Fragmentation du noyau cristallinien dans le tunnel

La phacofracture intratunnel (intratunnel phacofracture) est une nouvelle technique de traitement du noyau pour la chirurgie manuelle de la cataracte par petite incision (MSICS), publiée en 2012 par le Dr Sudhir Singh du Global Hospital Research Centre en Inde.

La chirurgie manuelle de la cataracte par petite incision et la phacoémulsification sont les méthodes d’extraction de la cataracte les plus courantes actuellement. La chirurgie manuelle de la cataracte par petite incision est nettement plus rapide et moins coûteuse que la phacoémulsification et dépend moins de la technologie 2). Dans les pays économiquement défavorisés, la chirurgie manuelle de la cataracte par petite incision reste largement adoptée en raison de son rapport coût-efficacité 3). Des essais randomisés contrôlés montrent que la phacoémulsification est supérieure à la chirurgie manuelle de la cataracte par petite incision en termes d’acuité visuelle non corrigée de loin et de taux de complications, mais une étude comparative prospective a rapporté qu’il n’y avait pas de différence significative entre les deux 3).
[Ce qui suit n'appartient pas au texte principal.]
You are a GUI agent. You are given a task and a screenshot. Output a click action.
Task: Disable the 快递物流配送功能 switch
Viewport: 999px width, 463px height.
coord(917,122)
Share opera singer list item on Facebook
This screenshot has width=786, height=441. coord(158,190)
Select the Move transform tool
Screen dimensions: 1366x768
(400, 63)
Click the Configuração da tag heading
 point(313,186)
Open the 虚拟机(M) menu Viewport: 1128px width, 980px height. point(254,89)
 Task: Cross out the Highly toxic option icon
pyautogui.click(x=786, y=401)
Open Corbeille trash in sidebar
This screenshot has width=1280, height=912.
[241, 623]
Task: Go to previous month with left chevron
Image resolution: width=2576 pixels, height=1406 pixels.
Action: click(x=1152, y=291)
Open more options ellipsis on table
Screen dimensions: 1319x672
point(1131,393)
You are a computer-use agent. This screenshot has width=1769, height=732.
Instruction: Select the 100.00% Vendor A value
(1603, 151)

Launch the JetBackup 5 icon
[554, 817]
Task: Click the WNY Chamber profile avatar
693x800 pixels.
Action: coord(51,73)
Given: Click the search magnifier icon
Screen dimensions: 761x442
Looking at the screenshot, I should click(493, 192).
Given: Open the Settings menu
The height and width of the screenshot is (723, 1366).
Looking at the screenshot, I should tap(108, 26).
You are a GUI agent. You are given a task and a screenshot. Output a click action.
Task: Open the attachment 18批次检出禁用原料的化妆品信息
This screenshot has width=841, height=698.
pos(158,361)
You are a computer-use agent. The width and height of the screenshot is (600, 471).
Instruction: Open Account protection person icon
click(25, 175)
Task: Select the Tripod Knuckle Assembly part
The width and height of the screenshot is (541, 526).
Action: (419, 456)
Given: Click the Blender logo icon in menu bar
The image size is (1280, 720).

Les techniques conventionnelles de chirurgie manuelle de la cataracte par petite incision (méthode de Blumenthal, expression par substance viscoélastique, vectis à fil irrigué, aiguille à hameçon, etc.) nécessitent toutes une grande incision de 7 à 9 mm. Cette grande incision est à l’origine de l’astigmatisme induit postopératoire. La chirurgie par petite incision permet de construire une plaie auto-fermante, offre une sécurité accrue en cas de mouvements brusques du chirurgien ou d’hémorragie expulsive, et provoque moins d’inflammation postopératoire et de modifications astigmatiques 3).

Dans la phacofracture intratunnel, le noyau du cristallin est divisé et retiré à l’intérieur d’une incision tunnel scléro-cornéenne de moins de 6 mm. Alors que les autres méthodes de division du noyau effectuent la manipulation dans la chambre antérieure, cette technique se caractérise par le fait que le processus d’extraction du noyau est entièrement réalisé à l’intérieur du tunnel.

Q Quelle est la principale différence par rapport à la chirurgie manuelle conventionnelle de la cataracte par petite incision ?
A

La chirurgie manuelle conventionnelle de la cataracte par petite incision nécessite une incision de 7 à 9 mm et retire le noyau en un seul bloc, tandis que cette technique divise et retire le noyau à l’intérieur du tunnel avec une incision de moins de 6 mm. La réduction de la largeur de l’incision diminue l’astigmatisme induit.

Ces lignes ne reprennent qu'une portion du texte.